Spent most of the Holiday weekend finishing up the soldering on my various train widgets.
On the left is the Pololu 18v7 7 amp DC motor controller. This is a commercial board. It works great in my Aristo RS3 and allows bi-directional control without a reversing switch. It’s very configurable. You can run it bi-directional or single direction and it has configuration items for acceleration and braking although I have not tried those yet.
To the right of that is my ‘helper r/c’ design. This board reads r/c channels and converts the servo pulses to flip a relay (for reverse) and turn on up to three MOSFETs (for lights) using standard R/C airplane sorts of radios (one channel per). I noticed some people who use cheaper airplane ESCs are dedicating a servo to flipping a toggle switch onboard the locomotive, this eliminates that. (Personally, I like having a reverse switch so I configure my Pololu that way anyhow). This is a very inexpensive board based on the ATTiny84 micro-controller.

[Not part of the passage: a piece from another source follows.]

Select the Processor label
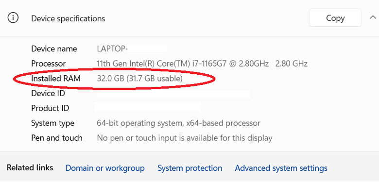The width and height of the screenshot is (379, 182). [x=48, y=64]
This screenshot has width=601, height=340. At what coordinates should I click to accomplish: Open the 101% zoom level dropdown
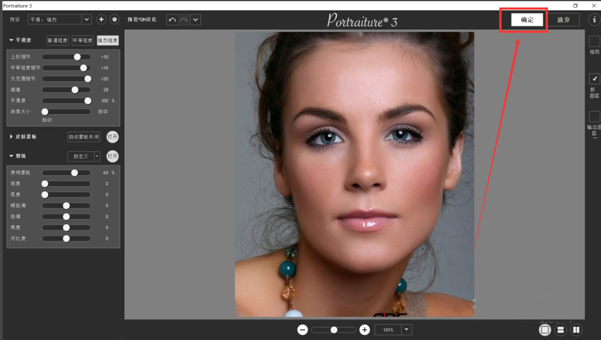[407, 330]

Not shown is an R/C sound board, it allows you to play any mp3 sound, triggered by a channel on the radio. Stick all the way to the left, play sound 1, all the way to the right, trigger sound 2, in the middle, silence. So horns, bells, or music even if you are so inclined. I’m thinking 1-4 channels of sound depending but I have not finalized that yet.

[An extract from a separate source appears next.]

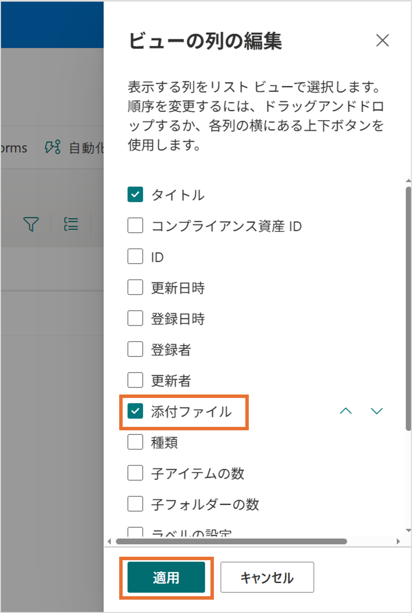Click the 適用 button

tap(166, 577)
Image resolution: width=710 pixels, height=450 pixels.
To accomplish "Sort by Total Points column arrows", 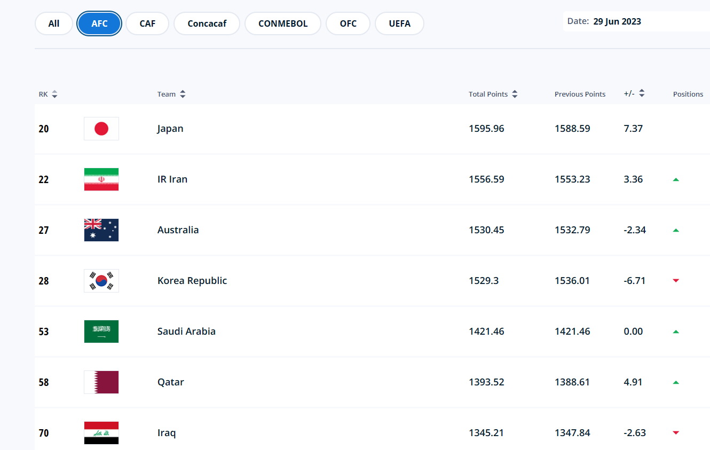I will [515, 94].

Next on the left, below the motor controller is my Xbee widget. This is going to be the basis of all of my new wireless designs. I can re-use the basice design and populate the board with different s/w only, no need to change the h/w to have several different ‘widgets’.
Depending on the s/w, I’ll be able to control servos, DC motor controllers, MOSFETS (on/off power switches) and drive my 4 channel mp3 sound card. I’d also like to provide the option of DCC outputs to feed various decoders but that s/w hasn’t been developed yet.
It will also provide serial inputs for things like RFID readers, speed and distance counters, current sensors and other things like that. Note that this doesn’t have to be a locomotive unit, this node could go anywhere to control turnouts or animatronics, etc.
With another set of firmware, it will act as a hand-held controller. A rather large prototype of that is in the center of the picture. (This should fit down into a nice sized handheld unit once it’s put on a PCB)
Yet another incarnation of s/w will produce a widget that will interface to your computer, allowing control of any other widget.
The radio for the wireless is the Xbee series 1. These are low cost radio nodes, come ALREADY FCC certified and have a range of 300ft. They also provide a set of firmware called digimesh that turns your network of nodes into a self-healing mesh network. VERY COOL. The proctocol is also open source so no more proprietary radio communications! Love that.